No one could ever really accuse Gideon Obarzanek of being a faker. The celebrated choreographer and founder of dance company Chunky Move has built a career on award-winning productions such as Tense Dave, Mortal Engine and Glow.
“For some irrational reason I’ve always felt on the periphery of dance even though I’ve been at the centre,” Gideon says. “The idea of doubt and this feeling you are faking it often plagues you and it never really ends, it doesn’t matter how much experience you have.”
This month Gideon returns to the stage with Faker, his first solo dance performance since founding the company in 1995.
“I realised a few years ago I wasn’t doing much of the thing that interested me in dance initially,” Gideon says. “I was very busy running a company and I wanted to re-engage with my relationship to dance.”
The concept for Faker originated during a break Gideon took in 2009 to explore dance on his own terms. During this period he worked with a dancer to choreograph her own solo performance – an experience that failed to meet both their expectations.

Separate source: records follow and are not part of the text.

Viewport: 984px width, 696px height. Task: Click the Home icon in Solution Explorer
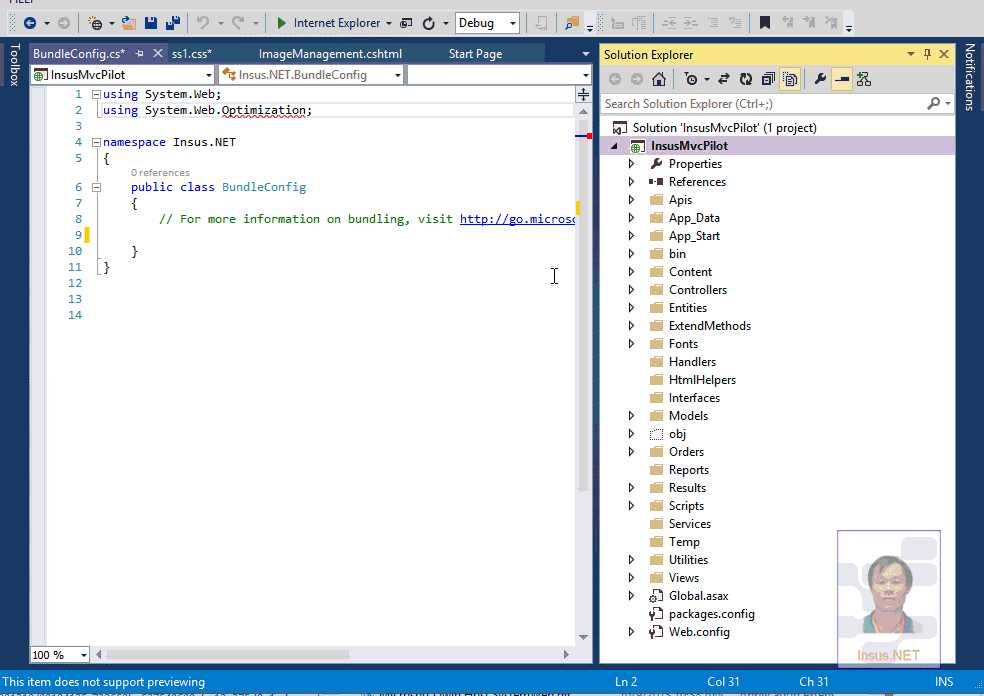[659, 79]
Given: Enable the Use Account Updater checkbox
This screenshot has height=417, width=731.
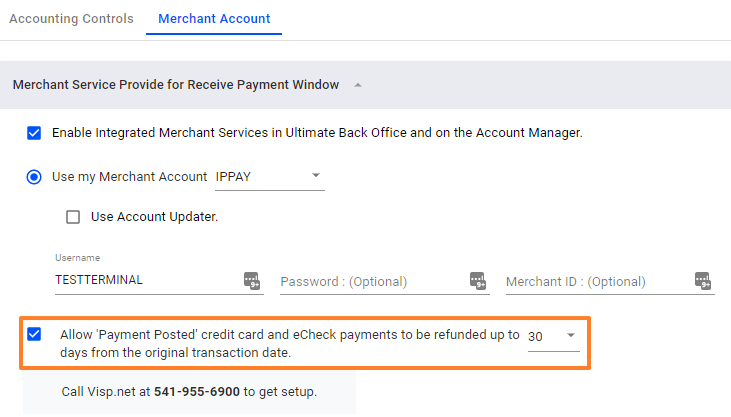Looking at the screenshot, I should [73, 217].
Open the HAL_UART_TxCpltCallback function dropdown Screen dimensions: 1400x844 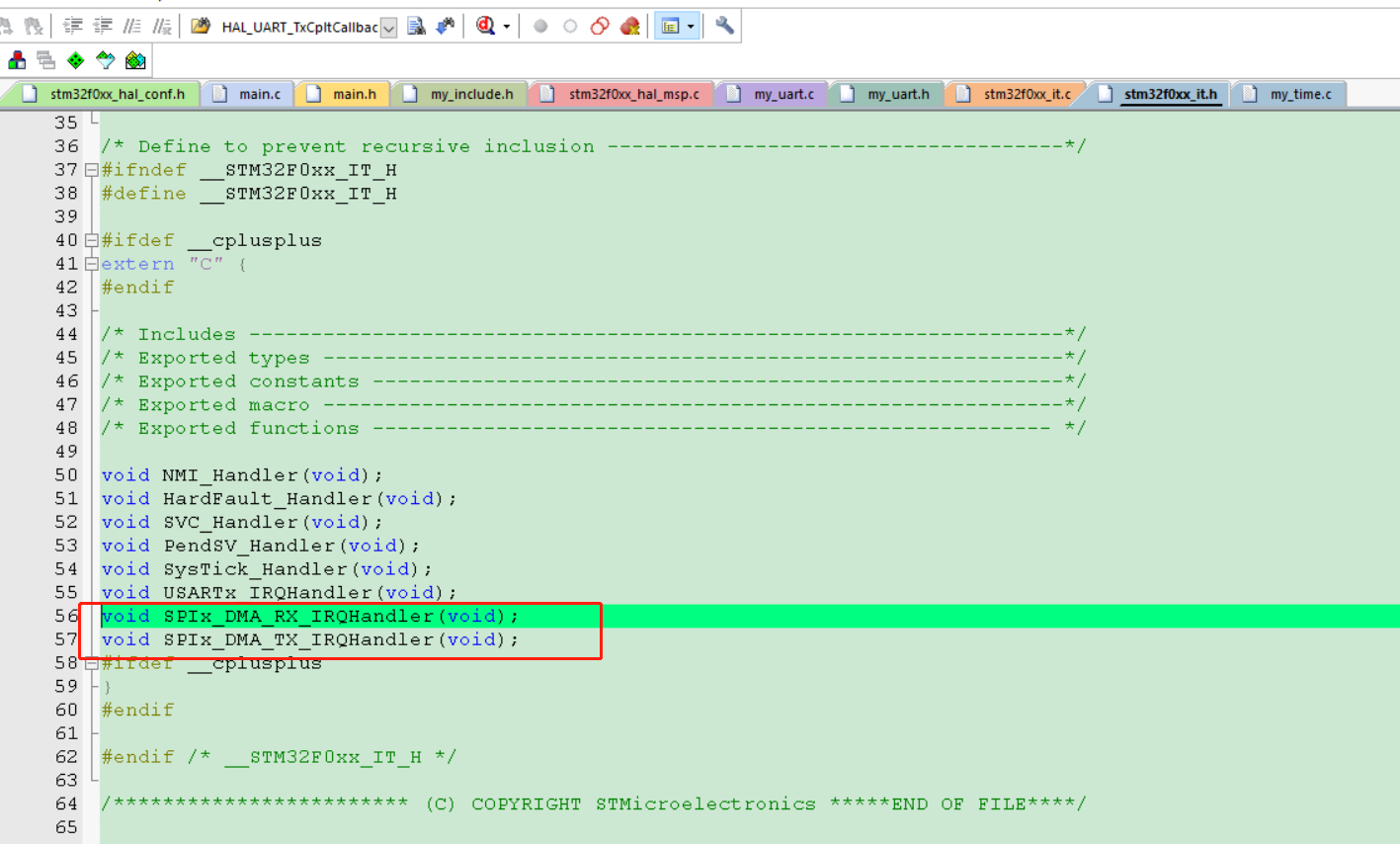coord(388,26)
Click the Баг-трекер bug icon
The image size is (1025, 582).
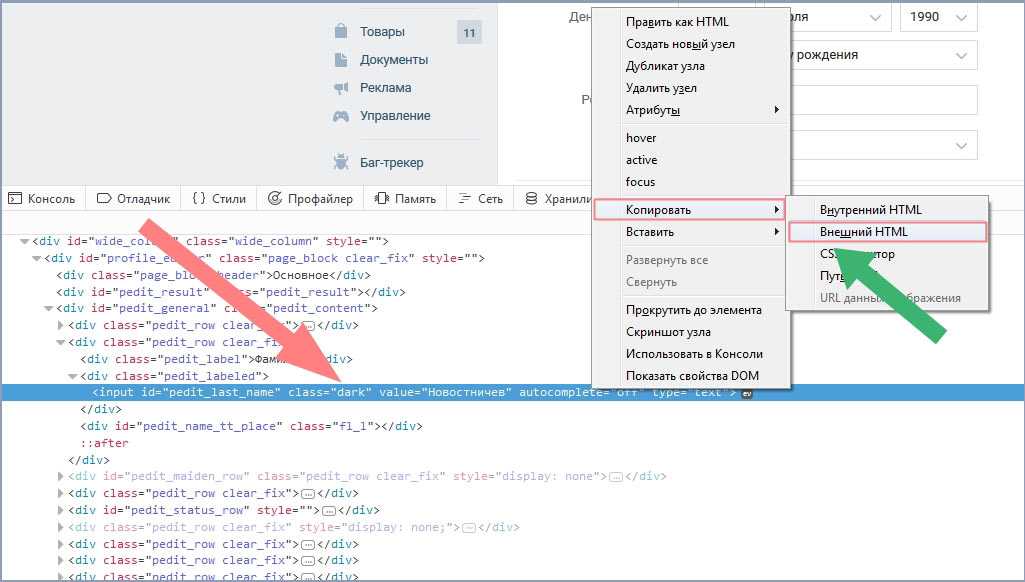[x=341, y=163]
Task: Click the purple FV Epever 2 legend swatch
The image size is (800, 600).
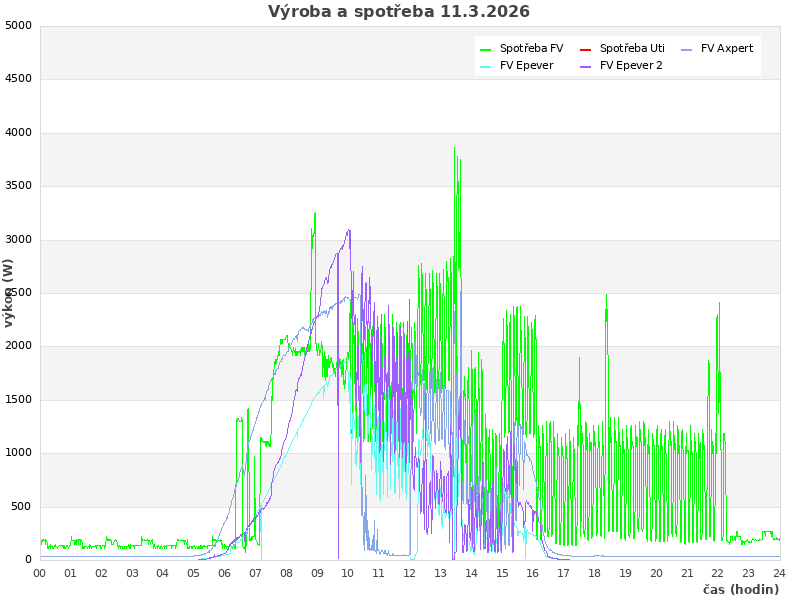Action: click(x=586, y=66)
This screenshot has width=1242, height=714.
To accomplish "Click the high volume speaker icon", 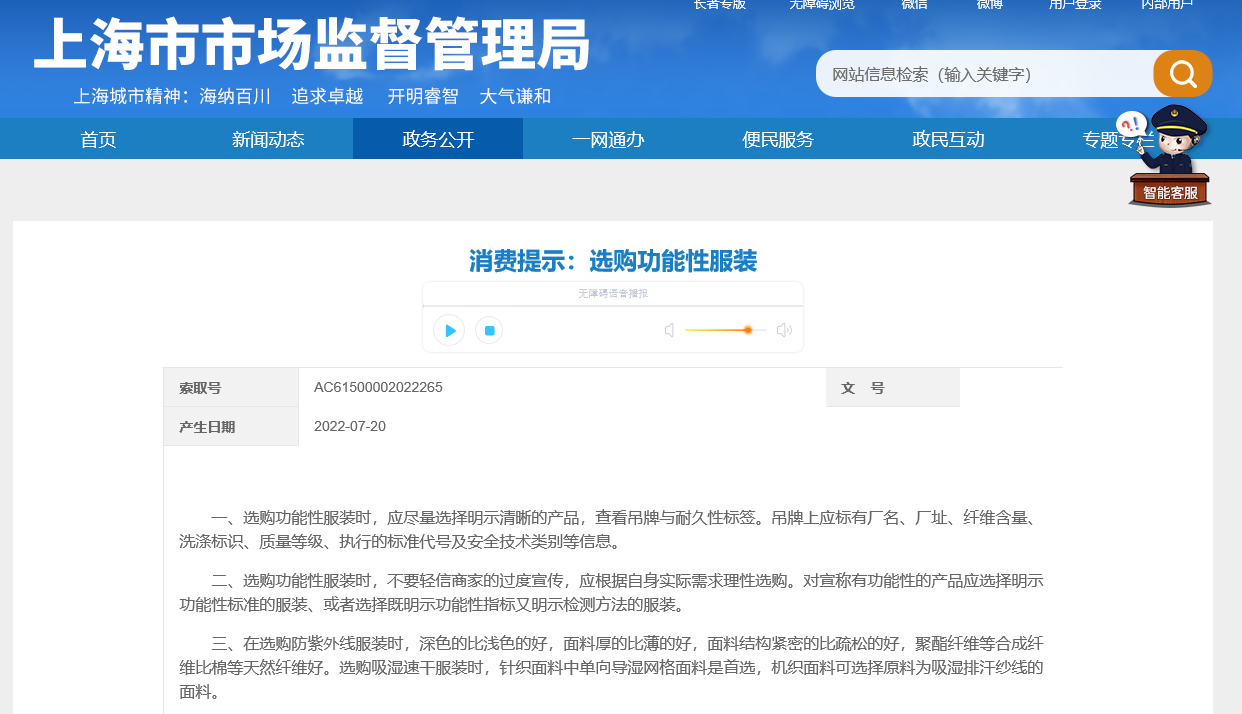I will (784, 330).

“Choreography doesn’t exist without the dancer and they are hugely influential in what you can and can’t do,” he says. “I realised to make a work about trying to make that work was actually more interesting than the outcomes we reached.”
Gideon questions his own mastery of dance and choreography in Faker by swapping his role as choreographer for that of the student.
“As soon as you claim to be the expert, you are just put in a defensive position and in doing that you can’t learn much more,” Gideon says. “I try to do some of the choreography that I did for her [the student], so in Faker I am the dancer trying to impress.”
The maturity Gideon has developed as a choreographer has given him the confidence to explore his vulnerabilities as a dancer.
“When I began as a dancer I was interested in my ability and physical appearance,” he says. “I think now I can focus more on nuance by understanding the piece as a larger work, rather than being in the moment.”
Faker is set in an intimate performance space with full lighting to create a direct dialogue with the audience. “Normally the audience sits in the dark and have this comfort of not existing,” Gideon says. “I talk to the audience, which is slightly uncomfortable for me and for the audience.”
Faker also references an off-stage juncture in Gideon’s position as artistic director with Chunky Move. He has announced he will be leaving the role at the end of 2011 to pursue new projects.
“The company’s strength has been a group of people orbiting strong ideas,” Gideon says. “Chunky Move and my identity have been extremely bound, so in making that shift I’ve had to think about myself and how I’m positioned in dance.”
Gideon has no intention, however, of relinquishing his commitment to choreographing strong performance pieces.
“In some ways it’s harder to make new and innovative works as you get older, but I am interested in thinking of new ideas and [turning] them into productions.”
Faker plays at the Malthouse theatre until April 2.